(Beginning of GIVEN INFORMATION)

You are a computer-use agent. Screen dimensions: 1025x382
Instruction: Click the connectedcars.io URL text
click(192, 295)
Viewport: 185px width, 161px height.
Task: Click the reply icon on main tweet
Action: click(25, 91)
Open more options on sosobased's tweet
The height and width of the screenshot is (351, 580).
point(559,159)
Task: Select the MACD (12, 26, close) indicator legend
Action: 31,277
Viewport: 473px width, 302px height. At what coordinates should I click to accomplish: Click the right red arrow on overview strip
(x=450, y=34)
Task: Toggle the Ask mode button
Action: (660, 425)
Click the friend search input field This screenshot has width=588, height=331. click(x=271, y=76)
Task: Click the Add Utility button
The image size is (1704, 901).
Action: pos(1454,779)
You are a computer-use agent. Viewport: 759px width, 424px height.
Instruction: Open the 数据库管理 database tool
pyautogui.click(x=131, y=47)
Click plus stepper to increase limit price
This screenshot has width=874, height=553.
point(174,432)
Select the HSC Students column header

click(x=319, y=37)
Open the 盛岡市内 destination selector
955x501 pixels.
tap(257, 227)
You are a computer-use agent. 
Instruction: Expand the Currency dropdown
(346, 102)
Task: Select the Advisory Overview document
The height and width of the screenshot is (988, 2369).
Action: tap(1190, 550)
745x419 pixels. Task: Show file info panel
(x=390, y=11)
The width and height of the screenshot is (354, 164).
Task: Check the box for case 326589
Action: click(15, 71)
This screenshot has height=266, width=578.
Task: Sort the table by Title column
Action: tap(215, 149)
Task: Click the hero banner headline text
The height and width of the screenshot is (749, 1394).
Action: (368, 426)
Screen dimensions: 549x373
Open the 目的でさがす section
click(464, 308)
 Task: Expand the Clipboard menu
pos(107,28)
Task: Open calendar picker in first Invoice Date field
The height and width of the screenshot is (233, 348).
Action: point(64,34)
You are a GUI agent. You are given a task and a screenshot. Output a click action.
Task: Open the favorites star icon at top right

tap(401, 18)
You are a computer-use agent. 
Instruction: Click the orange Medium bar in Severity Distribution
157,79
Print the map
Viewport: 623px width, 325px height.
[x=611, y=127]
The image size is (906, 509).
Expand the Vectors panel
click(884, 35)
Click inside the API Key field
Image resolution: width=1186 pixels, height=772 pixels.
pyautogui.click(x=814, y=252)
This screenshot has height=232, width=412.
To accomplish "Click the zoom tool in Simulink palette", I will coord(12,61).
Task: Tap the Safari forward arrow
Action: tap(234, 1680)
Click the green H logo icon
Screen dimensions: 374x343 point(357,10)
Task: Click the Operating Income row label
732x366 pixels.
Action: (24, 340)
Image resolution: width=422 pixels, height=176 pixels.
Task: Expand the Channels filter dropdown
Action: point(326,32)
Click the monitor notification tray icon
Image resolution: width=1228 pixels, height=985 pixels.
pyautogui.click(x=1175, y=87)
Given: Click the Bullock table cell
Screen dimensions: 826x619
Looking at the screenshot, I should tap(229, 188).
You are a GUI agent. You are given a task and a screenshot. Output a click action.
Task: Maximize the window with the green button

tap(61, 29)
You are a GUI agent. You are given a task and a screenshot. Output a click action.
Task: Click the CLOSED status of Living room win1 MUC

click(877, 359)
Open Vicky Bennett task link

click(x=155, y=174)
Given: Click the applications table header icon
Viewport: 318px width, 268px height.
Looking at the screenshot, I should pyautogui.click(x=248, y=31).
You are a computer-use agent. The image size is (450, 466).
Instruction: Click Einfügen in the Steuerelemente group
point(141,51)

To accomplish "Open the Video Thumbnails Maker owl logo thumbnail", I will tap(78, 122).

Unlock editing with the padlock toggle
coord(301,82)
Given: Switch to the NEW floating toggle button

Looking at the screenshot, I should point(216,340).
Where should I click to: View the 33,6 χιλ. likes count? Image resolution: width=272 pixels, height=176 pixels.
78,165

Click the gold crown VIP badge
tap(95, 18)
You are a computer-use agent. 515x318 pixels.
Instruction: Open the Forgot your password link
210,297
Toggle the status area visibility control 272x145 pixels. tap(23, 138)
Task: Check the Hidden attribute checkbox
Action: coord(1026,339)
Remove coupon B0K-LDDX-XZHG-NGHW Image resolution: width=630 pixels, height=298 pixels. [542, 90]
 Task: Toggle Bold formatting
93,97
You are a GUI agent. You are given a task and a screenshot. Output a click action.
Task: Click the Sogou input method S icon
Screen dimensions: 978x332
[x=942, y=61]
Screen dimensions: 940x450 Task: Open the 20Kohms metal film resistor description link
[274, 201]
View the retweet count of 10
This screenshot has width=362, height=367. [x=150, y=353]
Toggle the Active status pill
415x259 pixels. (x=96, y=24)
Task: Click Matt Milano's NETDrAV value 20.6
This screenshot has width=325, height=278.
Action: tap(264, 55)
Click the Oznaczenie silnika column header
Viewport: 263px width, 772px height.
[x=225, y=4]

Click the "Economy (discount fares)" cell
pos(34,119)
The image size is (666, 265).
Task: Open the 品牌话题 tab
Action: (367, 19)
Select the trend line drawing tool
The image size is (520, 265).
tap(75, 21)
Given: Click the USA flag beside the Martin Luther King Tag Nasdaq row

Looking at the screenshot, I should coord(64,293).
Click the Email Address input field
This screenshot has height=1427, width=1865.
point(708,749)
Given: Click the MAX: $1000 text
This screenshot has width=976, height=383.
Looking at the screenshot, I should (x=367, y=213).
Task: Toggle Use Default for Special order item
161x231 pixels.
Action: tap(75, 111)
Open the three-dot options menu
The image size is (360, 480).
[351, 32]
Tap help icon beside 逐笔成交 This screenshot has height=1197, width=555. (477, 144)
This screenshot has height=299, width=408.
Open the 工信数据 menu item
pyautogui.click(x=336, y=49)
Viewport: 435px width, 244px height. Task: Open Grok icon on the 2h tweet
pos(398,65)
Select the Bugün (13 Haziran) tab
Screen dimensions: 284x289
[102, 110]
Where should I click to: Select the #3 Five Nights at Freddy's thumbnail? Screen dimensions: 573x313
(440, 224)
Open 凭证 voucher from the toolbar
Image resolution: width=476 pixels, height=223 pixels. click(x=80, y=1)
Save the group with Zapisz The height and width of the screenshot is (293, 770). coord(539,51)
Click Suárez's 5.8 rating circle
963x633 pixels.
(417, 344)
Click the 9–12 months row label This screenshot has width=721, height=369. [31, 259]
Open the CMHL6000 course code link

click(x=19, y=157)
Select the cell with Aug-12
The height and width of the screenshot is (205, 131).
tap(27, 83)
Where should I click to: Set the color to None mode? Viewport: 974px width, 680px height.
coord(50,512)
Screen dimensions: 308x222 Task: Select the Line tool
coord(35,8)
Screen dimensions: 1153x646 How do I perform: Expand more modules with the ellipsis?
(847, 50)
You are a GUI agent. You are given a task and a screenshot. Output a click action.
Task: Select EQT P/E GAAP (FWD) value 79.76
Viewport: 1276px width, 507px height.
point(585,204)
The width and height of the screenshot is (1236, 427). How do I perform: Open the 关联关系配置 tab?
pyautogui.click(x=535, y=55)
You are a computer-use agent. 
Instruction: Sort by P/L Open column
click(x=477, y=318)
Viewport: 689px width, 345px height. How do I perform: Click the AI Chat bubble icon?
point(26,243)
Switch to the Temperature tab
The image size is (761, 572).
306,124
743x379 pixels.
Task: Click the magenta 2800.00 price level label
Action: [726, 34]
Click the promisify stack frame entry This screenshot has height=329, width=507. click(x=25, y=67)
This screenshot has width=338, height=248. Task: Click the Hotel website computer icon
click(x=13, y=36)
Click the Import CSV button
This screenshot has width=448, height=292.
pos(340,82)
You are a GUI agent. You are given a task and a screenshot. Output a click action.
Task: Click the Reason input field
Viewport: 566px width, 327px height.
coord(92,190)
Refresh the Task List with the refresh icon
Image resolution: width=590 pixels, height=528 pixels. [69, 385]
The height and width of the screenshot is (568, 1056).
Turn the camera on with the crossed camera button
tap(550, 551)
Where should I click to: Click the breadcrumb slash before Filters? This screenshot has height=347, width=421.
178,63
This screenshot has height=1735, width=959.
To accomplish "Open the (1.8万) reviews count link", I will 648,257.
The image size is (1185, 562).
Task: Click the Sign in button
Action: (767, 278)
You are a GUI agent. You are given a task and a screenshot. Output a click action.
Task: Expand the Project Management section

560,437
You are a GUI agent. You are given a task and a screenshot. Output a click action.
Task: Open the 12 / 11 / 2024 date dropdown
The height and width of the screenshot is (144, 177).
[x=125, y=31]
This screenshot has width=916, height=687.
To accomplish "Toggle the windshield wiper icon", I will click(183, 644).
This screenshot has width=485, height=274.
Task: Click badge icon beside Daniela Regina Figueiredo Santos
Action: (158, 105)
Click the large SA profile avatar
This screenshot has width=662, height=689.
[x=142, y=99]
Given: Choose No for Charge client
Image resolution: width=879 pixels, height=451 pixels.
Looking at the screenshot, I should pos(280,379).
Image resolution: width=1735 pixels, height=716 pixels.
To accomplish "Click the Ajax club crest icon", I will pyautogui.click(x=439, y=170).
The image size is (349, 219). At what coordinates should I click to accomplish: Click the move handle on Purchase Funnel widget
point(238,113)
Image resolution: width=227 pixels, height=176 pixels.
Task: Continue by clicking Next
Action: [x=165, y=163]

(End of GIVEN INFORMATION)

* WHAT THIS TASK INVOLVES *
For each line in the data that holds the word "value", copy the line.

* SOLUTION TO THE EXERCISE *
Task: Click Matt Milano's NETDrAV value 20.6
Task: Select EQT P/E GAAP (FWD) value 79.76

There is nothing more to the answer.